Answer
Less than.
Work Step by Step
We know that the angular momentum is given by
$$L=I\omega$$
Thus,
$$\dfrac{L_a}{L_b}=\dfrac{I_a\omega_a}{I_b\omega_b}$$
Recalling that the moment of inertia of a disk is given by $$I=\frac{1}{2}mR^2$$
Thus,
$$\dfrac{L_a}{L_b}=\dfrac{\color{red}{\bf\not} \frac{1}{2}m_aR_a^2\omega_a}{\color{red}{\bf\not} \frac{1}{2}m_bR_b^2\omega_b}$$
Plugging from the data in the given figure.

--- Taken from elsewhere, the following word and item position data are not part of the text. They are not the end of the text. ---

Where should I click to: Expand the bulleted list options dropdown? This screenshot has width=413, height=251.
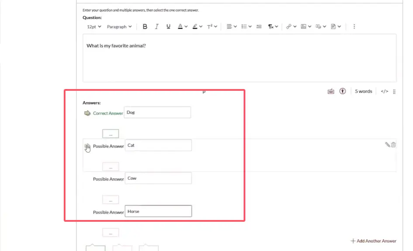[x=246, y=27]
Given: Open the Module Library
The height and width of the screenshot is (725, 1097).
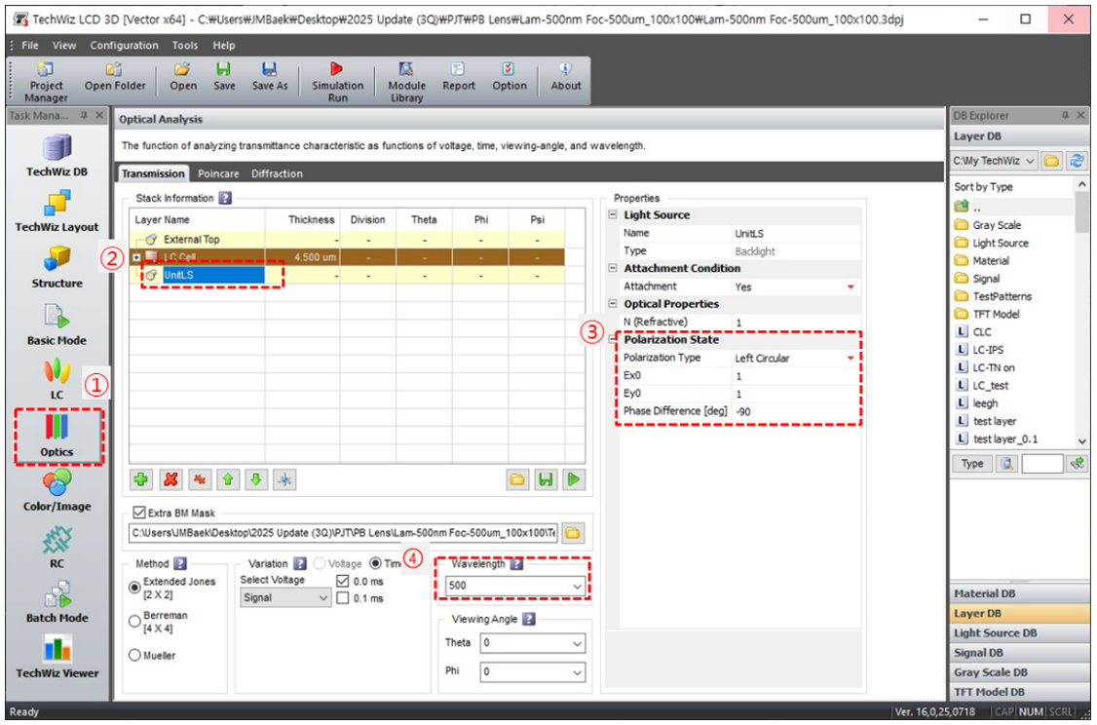Looking at the screenshot, I should (x=406, y=79).
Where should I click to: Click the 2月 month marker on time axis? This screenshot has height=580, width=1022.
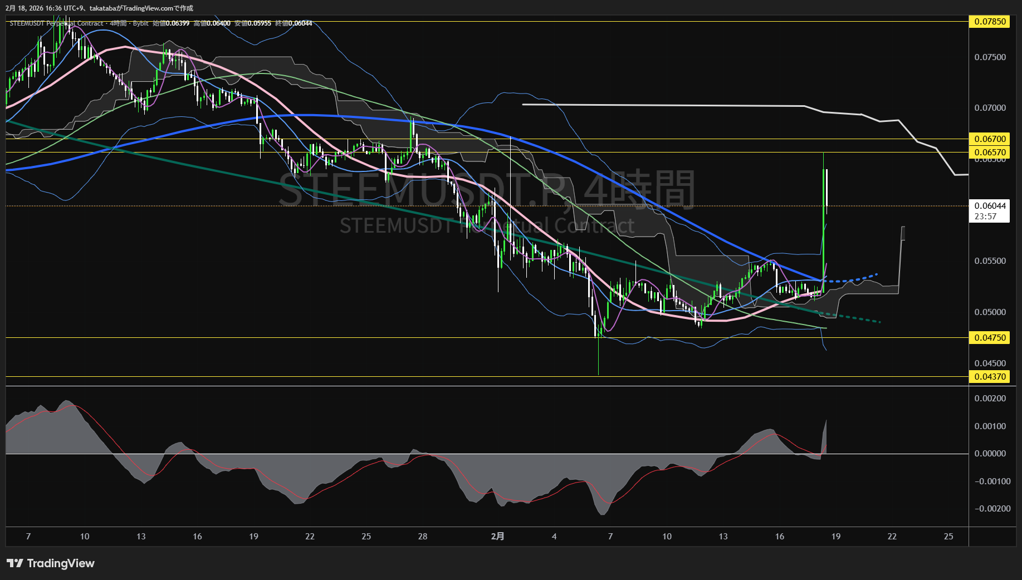click(497, 537)
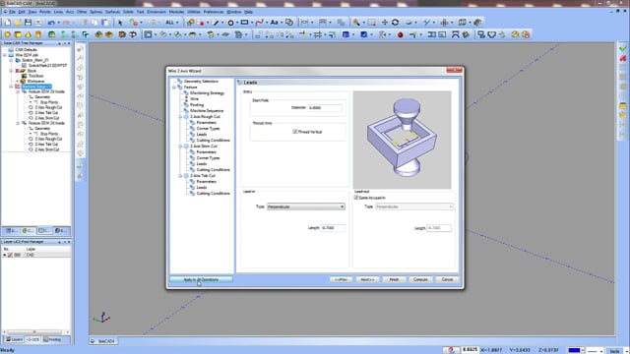Click the Aa text tool icon
The height and width of the screenshot is (354, 630).
[x=274, y=23]
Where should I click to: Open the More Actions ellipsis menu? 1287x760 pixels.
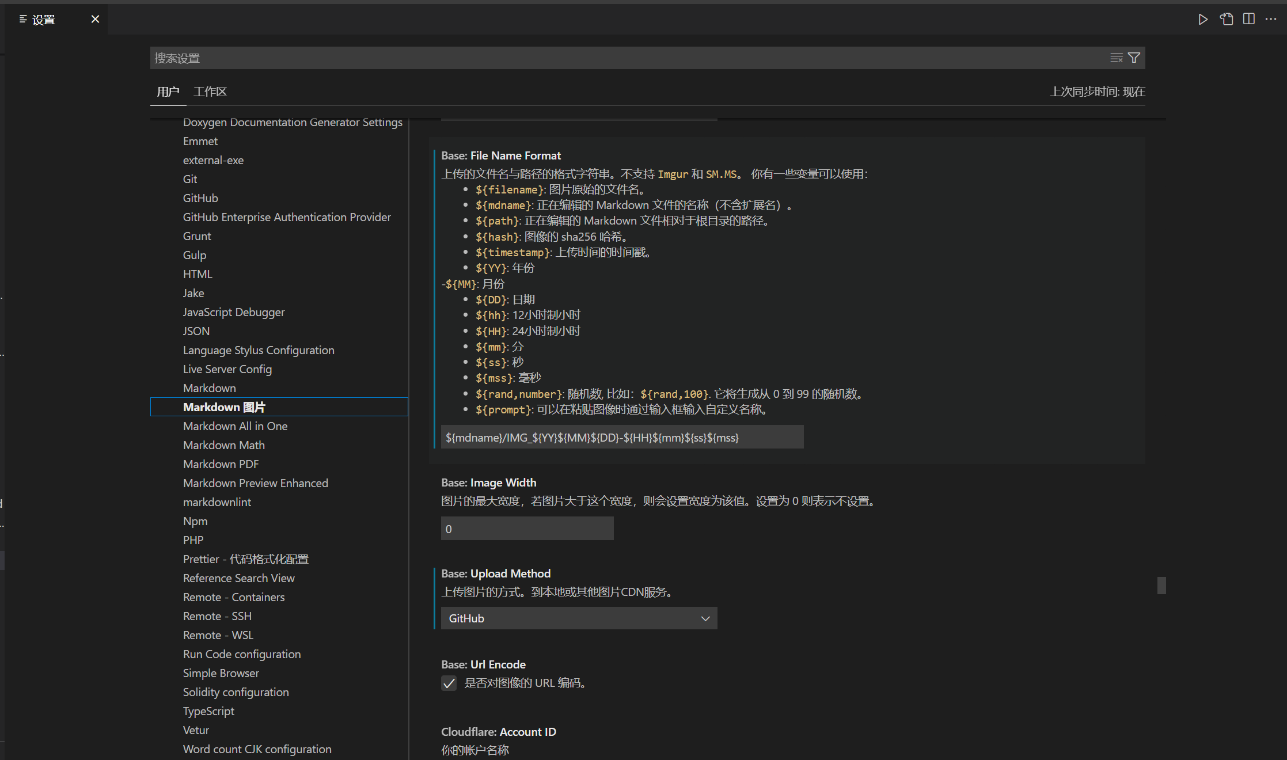pos(1271,19)
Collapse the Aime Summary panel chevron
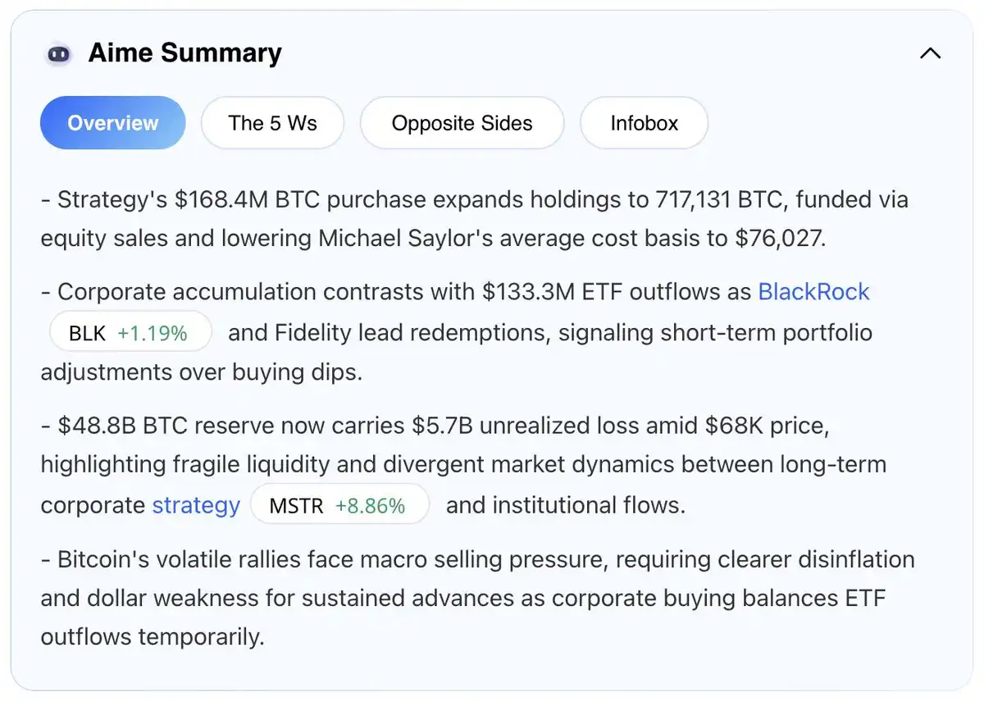Image resolution: width=984 pixels, height=702 pixels. coord(930,54)
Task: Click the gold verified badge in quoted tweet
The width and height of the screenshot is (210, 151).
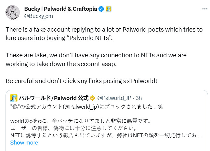Action: pyautogui.click(x=92, y=98)
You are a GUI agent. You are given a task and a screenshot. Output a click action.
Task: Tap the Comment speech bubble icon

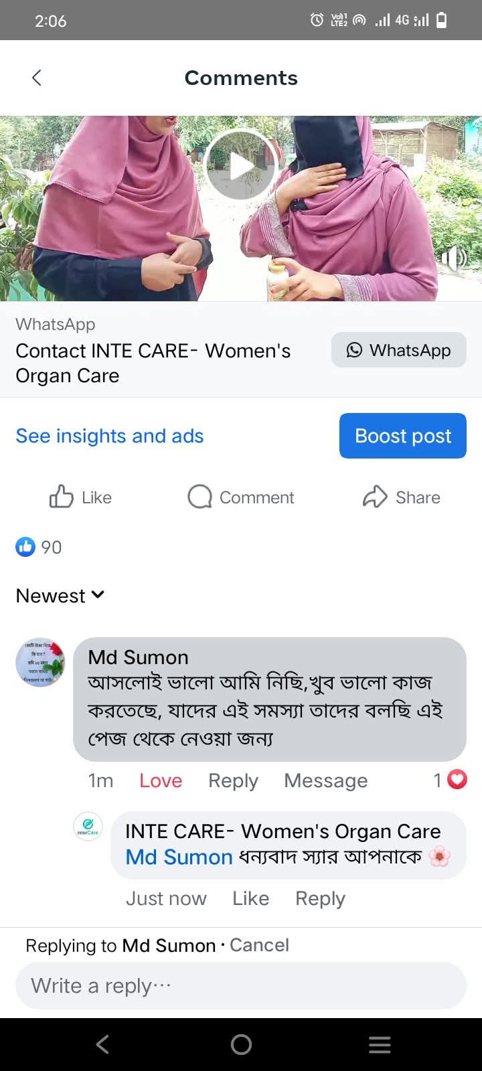point(199,497)
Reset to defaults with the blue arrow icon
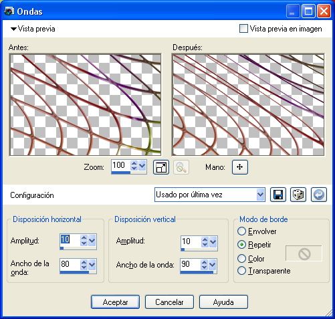335x319 pixels. pyautogui.click(x=319, y=195)
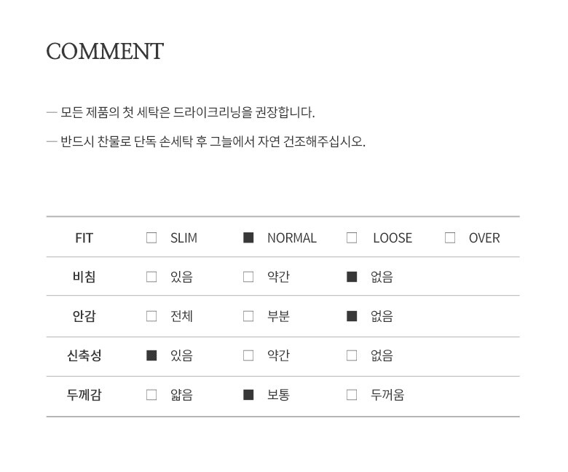Screen dimensions: 568x472
Task: Check 얇음 checkbox in 두께감 row
Action: 151,395
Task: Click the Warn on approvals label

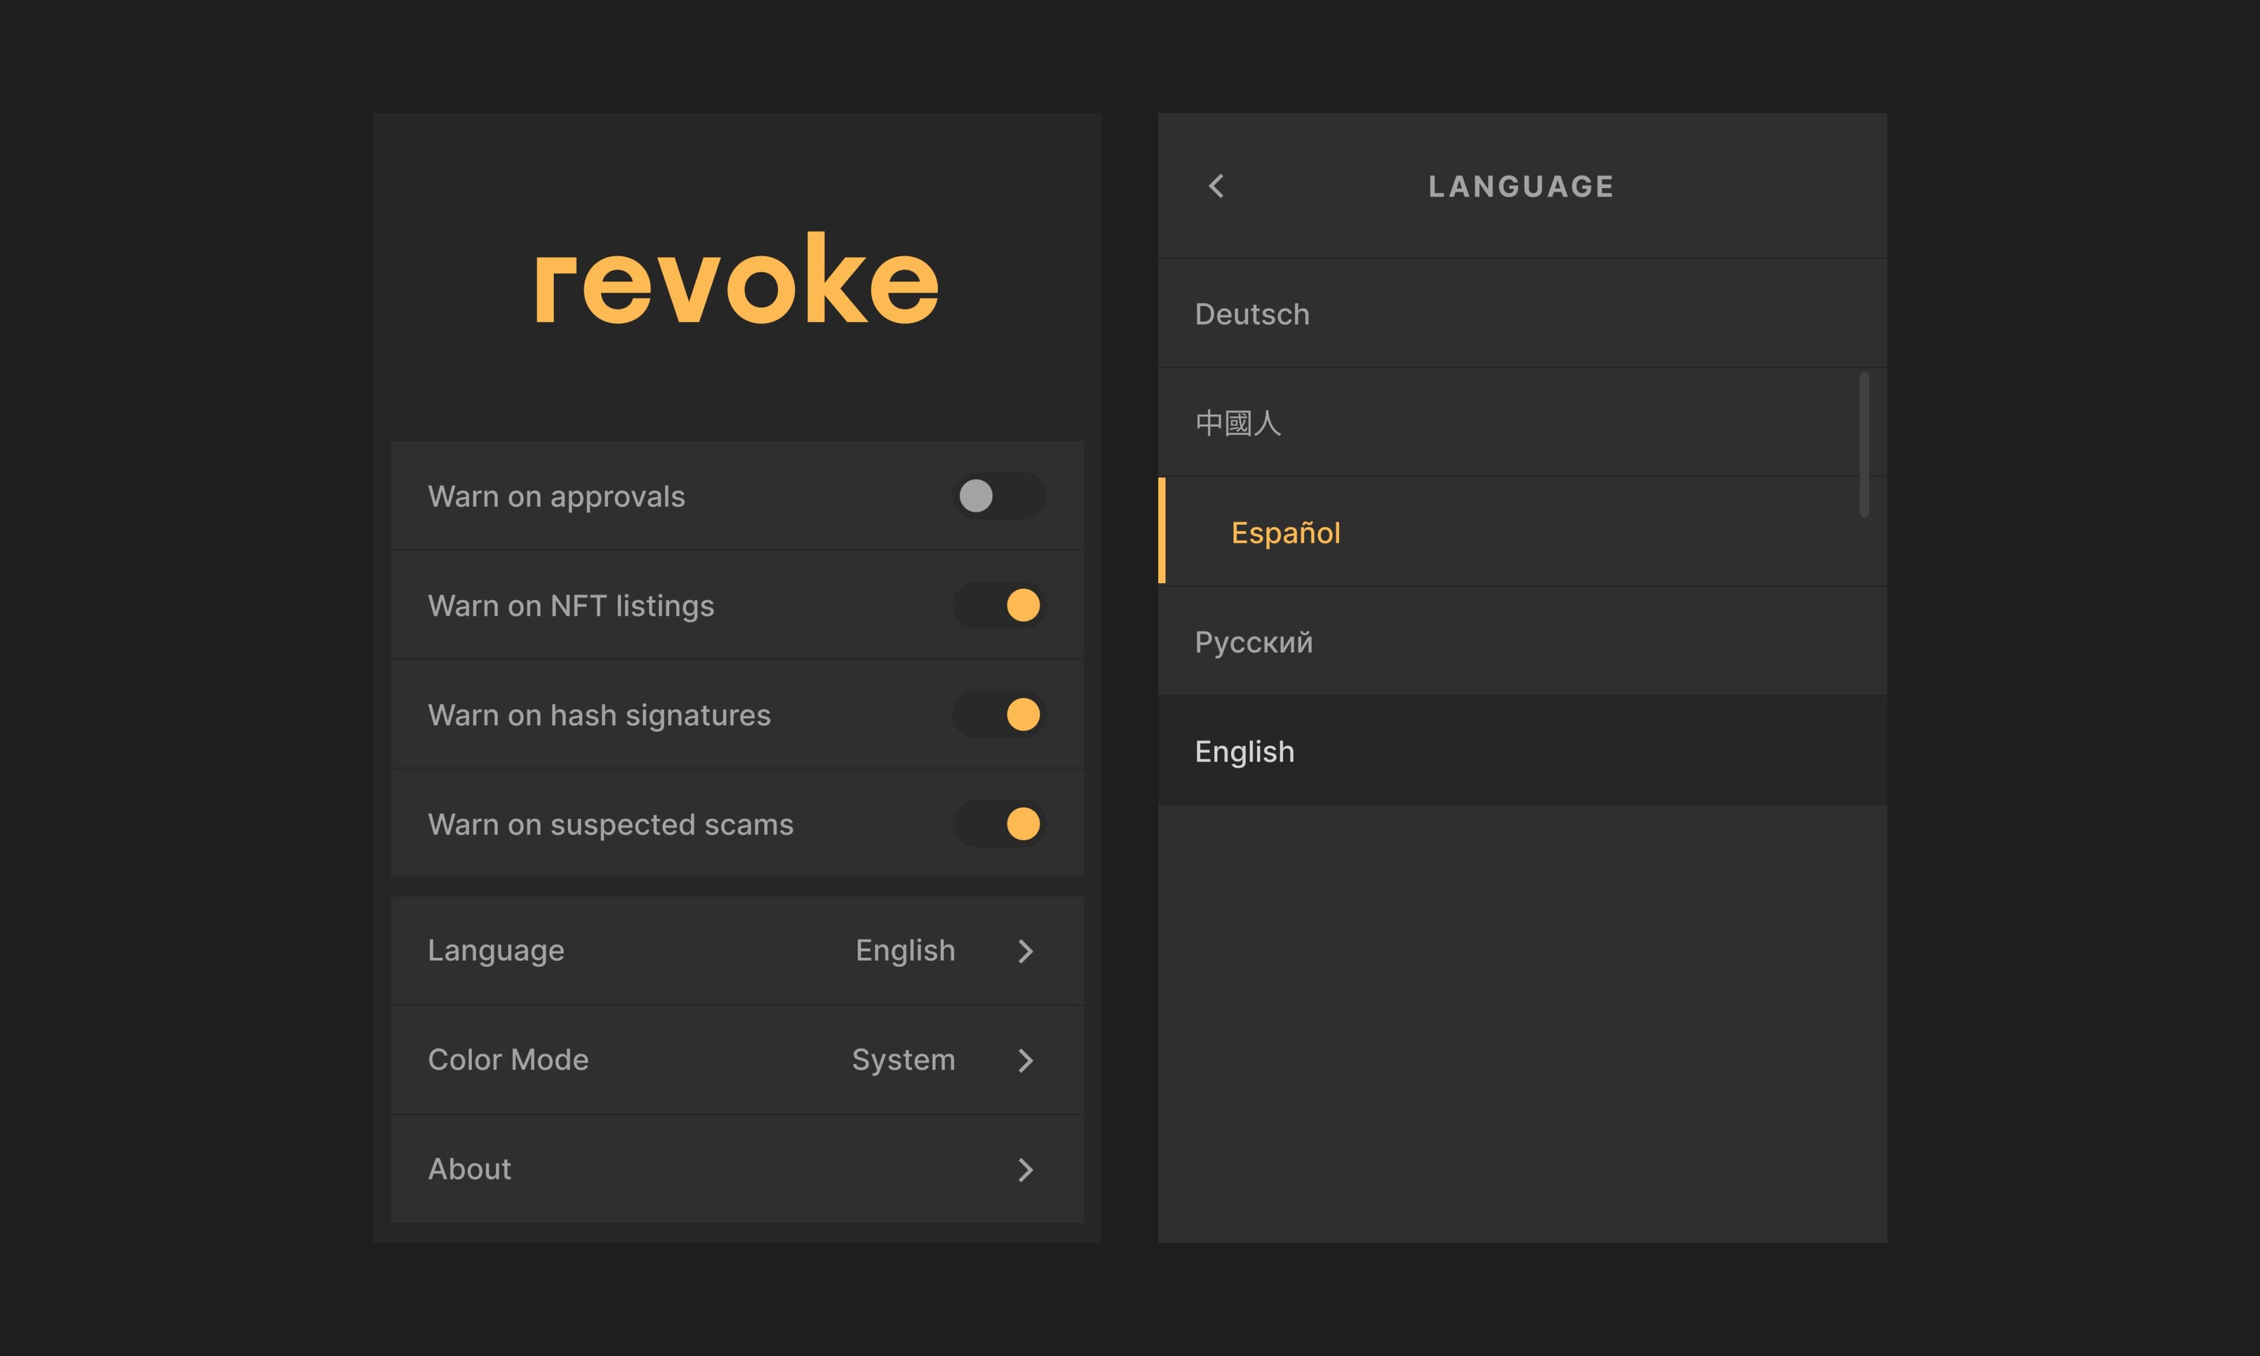Action: pyautogui.click(x=556, y=495)
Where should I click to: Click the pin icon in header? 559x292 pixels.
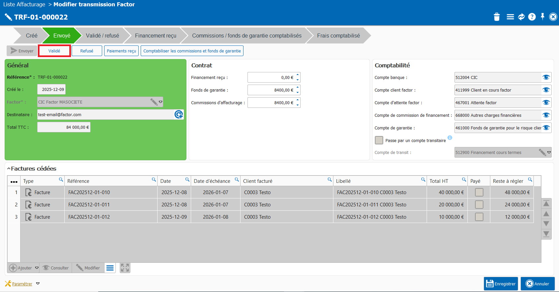(x=542, y=17)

$$\dfrac{L_a}{L_b}=\dfrac{ \color{red}{\bf\not} m r_a^2\omega_a}{ \color{red}{\bf\not} m(2r_a)^2(\frac{1}{2}\omega_a)}=\dfrac{\color{red}{\bf\not} r_a^2\color{red}{\bf\not} \omega_a}{2\color{red}{\bf\not} r_a^2\color{red}{\bf\not} \omega_a}$$
Hence,
$$\boxed{L_b=2L_a}$$
Therefore, the angular momentum of disk a is less than the angular momentum of disk b.